I think only one parameter is not enough, that's all my thoughts. Perhaps we are poorly understood? |
I'm not sure how to interpret your concept of fatigue.
http://en.wikipedia.org/wiki/Fatigue_(material)
From Wikipedia:
| Quote: | | ASTM defines fatigue life as the number of stress cycles of a specified character that a specimen sustains before failure of a specified nature occurs |
In this sense, it's of course important for a sword, but not of the greatest importance, I think.
In simple terms, what does a sword need to do?
- Be able to hold a cutting edge (hardness / HRC)
- Not break while parrying (impact / Charpy V)
- Not break if you hit something with it (this is perhaps a bit complicated, but to me it seems like a combination of impact and perhaps a bit of bending (= tensile strength))
- Be able to resist the above for a useful period (fatigue)
- Resist getting somehow bent in a battle (tensile strength)
So in terms of material properties, it seems to me that impact energy and hardness are the most important parameters.

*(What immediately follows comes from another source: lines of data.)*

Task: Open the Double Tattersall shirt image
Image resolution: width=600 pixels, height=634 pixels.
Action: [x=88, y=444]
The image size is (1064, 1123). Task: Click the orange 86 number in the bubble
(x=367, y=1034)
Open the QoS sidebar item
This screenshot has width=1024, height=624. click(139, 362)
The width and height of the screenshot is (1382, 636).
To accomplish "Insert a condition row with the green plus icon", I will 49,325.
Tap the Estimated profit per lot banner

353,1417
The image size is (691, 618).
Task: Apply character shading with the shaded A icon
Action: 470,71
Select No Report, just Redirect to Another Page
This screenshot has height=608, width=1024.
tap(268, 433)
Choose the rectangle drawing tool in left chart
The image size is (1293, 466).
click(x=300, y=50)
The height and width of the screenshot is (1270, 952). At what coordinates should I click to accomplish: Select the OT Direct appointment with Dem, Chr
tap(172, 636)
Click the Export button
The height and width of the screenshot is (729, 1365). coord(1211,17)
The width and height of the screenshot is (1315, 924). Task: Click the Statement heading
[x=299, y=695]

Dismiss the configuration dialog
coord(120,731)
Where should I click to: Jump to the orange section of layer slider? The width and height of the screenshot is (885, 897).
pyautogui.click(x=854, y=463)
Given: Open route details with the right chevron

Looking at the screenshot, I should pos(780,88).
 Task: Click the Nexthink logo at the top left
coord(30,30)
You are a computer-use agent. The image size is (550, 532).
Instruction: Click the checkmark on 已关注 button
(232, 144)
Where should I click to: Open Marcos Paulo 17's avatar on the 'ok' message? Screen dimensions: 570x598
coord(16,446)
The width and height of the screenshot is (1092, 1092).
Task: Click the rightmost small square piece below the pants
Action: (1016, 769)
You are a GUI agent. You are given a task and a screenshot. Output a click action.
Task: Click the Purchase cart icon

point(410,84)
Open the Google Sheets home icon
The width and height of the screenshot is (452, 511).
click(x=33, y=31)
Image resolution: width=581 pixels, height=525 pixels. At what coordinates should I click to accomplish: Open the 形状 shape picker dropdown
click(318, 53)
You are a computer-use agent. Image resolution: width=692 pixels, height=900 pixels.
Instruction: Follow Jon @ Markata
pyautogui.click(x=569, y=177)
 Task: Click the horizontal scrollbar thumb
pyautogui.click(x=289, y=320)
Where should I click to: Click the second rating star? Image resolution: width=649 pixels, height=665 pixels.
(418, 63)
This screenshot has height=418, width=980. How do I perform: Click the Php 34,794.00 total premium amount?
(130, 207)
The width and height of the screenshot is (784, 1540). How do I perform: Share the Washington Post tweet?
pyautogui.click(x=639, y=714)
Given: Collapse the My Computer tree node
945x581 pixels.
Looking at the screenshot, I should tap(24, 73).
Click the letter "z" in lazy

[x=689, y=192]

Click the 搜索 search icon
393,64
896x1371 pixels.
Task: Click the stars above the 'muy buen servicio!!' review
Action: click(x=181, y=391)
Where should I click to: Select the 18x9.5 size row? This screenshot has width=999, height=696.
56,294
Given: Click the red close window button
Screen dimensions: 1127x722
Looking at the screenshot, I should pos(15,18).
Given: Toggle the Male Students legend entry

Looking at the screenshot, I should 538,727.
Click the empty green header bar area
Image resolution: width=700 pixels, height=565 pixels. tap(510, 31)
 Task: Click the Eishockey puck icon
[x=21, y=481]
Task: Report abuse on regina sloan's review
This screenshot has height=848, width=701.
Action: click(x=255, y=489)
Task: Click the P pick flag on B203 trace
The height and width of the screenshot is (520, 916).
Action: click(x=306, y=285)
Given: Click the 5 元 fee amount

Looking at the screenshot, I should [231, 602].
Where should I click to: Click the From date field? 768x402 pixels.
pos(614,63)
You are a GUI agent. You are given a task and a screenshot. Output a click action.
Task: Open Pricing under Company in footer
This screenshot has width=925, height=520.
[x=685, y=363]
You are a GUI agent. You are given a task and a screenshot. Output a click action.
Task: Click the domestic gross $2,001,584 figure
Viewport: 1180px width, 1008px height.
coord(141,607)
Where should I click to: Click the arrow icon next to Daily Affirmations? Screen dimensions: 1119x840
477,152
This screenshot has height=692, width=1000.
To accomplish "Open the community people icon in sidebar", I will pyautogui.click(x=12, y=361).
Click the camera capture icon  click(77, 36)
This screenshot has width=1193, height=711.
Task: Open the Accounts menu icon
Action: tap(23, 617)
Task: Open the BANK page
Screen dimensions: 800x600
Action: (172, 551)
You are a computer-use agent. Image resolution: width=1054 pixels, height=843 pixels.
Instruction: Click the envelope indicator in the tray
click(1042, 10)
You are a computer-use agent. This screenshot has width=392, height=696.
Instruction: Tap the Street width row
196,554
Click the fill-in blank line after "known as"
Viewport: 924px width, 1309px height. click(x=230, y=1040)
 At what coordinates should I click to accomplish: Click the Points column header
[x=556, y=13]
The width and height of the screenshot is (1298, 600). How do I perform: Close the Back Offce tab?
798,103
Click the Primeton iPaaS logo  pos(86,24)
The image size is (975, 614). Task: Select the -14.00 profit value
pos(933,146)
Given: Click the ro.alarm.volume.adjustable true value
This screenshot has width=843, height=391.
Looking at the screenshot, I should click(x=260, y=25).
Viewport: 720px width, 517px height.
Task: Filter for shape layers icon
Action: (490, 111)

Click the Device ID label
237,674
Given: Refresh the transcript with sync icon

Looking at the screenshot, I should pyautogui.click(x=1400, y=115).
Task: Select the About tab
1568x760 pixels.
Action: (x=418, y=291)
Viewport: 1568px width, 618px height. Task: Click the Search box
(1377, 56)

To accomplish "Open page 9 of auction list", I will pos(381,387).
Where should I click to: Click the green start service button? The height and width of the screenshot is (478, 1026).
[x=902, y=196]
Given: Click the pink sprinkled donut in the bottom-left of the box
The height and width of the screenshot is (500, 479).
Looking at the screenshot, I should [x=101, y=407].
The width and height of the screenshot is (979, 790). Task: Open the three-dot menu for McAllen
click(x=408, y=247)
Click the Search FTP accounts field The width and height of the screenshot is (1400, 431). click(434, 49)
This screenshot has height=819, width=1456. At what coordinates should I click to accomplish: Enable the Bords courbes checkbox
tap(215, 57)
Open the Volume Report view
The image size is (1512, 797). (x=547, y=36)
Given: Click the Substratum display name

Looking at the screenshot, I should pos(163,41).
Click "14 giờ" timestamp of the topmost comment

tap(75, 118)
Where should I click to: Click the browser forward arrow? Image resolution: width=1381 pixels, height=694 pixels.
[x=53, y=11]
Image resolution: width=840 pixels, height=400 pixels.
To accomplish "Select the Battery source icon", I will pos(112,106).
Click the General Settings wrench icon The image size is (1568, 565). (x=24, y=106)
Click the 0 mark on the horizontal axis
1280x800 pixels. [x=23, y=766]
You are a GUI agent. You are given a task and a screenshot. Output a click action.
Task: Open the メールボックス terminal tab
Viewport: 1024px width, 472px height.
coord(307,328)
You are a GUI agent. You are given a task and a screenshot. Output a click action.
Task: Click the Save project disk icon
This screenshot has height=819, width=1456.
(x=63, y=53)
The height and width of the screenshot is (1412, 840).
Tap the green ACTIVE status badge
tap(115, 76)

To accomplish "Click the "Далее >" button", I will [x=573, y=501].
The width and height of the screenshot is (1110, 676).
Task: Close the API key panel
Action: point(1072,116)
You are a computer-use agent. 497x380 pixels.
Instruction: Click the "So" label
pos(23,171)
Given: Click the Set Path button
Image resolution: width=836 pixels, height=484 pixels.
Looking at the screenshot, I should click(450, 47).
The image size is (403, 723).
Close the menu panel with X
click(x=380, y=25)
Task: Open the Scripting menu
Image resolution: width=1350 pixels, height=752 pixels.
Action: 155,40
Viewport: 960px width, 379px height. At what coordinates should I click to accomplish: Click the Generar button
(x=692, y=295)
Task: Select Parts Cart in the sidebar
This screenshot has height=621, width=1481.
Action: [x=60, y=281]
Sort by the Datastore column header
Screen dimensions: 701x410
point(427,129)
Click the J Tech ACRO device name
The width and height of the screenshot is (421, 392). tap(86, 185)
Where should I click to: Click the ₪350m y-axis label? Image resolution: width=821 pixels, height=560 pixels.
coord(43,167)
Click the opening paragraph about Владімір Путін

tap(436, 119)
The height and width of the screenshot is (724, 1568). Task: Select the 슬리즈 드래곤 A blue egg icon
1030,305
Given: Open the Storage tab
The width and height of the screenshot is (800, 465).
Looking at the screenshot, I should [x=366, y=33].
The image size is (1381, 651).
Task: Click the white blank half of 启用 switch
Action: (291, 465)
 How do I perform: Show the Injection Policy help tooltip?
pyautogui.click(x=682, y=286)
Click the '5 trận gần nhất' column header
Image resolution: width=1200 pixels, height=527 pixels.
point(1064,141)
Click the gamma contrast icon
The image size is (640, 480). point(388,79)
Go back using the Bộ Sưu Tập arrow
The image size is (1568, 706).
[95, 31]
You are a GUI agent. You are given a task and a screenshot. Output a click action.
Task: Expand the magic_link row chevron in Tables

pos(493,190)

But in my opinion, in todays sword and knife market, there is too much focus on hardness alone. Probably because it's easy to measure and because it has a direct effect on how often the user will need to sharpen it. But since hardness and impact toughness are generally inversely related, having a sword with a blade that is too hard is not a good idea.
| Timo Nieminen wrote: | | A good manufacturer will know what they're doing, but even then, "correct" is in the eye of the beholder. |
Yes, of course. And you are right that the common industrial standards are not made with swords or knives in mind. So I'm not implying that there is no room for experimentation or improvement from a technical point of view.
Nevertheless, I have a feeling that there is a bit too much marketing going on with steel types and even more so with heat treatment. Steel type can at least be verified. If maker A claims that his method of heat treatment is better than that of maker B, then nobody has an objective way (besides destructive testing at a laboratory) to verify this claim. And that is what makes it an effective marketing tool.
But at the end, I feel that "spring steel" (whatever that is), for the vast majority of users, is more than adequate for both knives and swords. It's certainly better than anything used in the pre-industrial age.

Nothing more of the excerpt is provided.